Ele observa que a chegada do Agrocolégio, da Escola SESI/SENAI, da Unidade Avançada de Capacitação (UAC) do Senar e a expansão das instituições de ensino superior criaram uma base importante, mas defende maior integração entre todos os envolvidos.

"É preciso que o Legislativo produza políticas educacionais efetivas, que o Executivo faça um diagnóstico completo da educação e também seja parceiro do ensino superior, facilitando o acesso da população à graduação, ao mestrado e ao doutorado."

Integração entre educação e setor produtivo

Na avaliação do reitor, Goianésia reúne condições para se tornar uma referência nacional na formação voltada ao agronegócio, mas isso exige planejamento conjunto entre instituições de ensino, empresas e poder público.

"Hoje, Goianésia tem tudo para se transformar em referência nos cursos ligados ao agronegócio. Temos o Agrocolégio, cursos das ciências agrárias e outras estruturas. O que falta agora é integrar tudo isso para formar um verdadeiro centro de excelência."

Ele acrescenta que a qualificação precisa estar conectada às necessidades do mercado de trabalho.

"Essas escolas não podem funcionar como ilhas. Todo esse processo precisa estar ligado diretamente ao setor produtivo para que o profissional formado aqui permaneça na região, impulsione a economia e ocupe as vagas que hoje, muitas vezes, precisam ser preenchidas por profissionais vindos de outros estados."

Outro ponto abordado durante a entrevista foi a dificuldade para encontrar docentes com titulação de mestrado e doutorado. Segundo José Mateus, atualmente o UNIEGO busca professores em outros estados e, paralelamente, investe na qualificação do próprio corpo docente.

"Hoje buscamos doutores no Paraná, em São Paulo e em outras regiões. Ao mesmo tempo, firmamos parcerias com universidades para formar nossos professores."

Entre essas iniciativas está a cooperação com a Universidade Federal de Goiás (UFG), voltada à pesquisa e à formação acadêmica.

"Hoje temos professores cursando doutorado e pós-doutorado. Como resultado desse trabalho, nosso curso de Direito passou a ter um corpo docente formado integralmente por mestres e doutores."
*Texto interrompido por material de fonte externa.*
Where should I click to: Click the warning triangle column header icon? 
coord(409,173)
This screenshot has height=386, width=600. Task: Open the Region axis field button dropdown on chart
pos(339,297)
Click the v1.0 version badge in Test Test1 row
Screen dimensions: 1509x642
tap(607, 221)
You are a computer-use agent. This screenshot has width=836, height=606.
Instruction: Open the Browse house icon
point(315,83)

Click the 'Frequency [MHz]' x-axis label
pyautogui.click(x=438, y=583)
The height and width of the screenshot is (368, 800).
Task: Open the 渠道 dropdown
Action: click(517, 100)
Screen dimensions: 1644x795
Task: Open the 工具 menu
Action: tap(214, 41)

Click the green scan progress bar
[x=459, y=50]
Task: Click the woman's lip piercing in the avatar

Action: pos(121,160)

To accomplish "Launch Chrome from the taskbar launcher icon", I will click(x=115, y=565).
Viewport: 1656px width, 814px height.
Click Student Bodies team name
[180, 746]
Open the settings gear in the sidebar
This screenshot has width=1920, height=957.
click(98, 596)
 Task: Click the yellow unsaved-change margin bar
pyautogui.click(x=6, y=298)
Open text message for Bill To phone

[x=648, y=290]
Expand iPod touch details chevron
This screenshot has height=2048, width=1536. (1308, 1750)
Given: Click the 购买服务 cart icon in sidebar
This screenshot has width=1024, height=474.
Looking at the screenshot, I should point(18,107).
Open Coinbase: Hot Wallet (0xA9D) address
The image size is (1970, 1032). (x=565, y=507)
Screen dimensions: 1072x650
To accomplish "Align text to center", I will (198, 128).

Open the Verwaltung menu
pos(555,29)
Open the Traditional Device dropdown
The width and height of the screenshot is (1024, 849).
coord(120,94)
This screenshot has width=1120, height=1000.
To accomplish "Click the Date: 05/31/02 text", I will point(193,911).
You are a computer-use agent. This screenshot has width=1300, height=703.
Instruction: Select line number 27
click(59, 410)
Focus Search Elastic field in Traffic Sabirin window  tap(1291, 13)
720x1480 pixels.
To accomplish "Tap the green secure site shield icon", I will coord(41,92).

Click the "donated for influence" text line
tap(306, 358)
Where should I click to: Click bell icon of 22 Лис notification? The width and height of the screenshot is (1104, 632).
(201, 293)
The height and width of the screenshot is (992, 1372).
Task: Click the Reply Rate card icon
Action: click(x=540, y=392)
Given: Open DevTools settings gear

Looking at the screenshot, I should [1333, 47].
A educação como eixo do futuro de Goianésia

Ao recordar a trajetória educacional do município, José Mateus atribui a transformação iniciada nas últimas décadas ao fortalecimento das instituições de ensino superior instaladas na cidade.

Segundo ele, a implantação da então Faculdade Evangélica de Goianésia, atual UNIEGO, reduziu o fluxo de estudantes que precisavam se deslocar diariamente para outras cidades, enquanto a Universidade Estadual de Goiás contribuiu para a formação de professores da rede pública. Mais recentemente, a chegada do curso de Medicina da UniRV e a expansão da educação técnica ampliaram ainda mais esse processo.

"O caminho está sendo construído. Se conseguirmos integrar educação, pesquisa, setor produtivo e políticas públicas, Goianésia poderá não apenas se consolidar como polo educacional, mas também como um polo tecnológico, capaz de gerar inovação, empregos, desenvolvimento econômico e mais oportunidades para a população."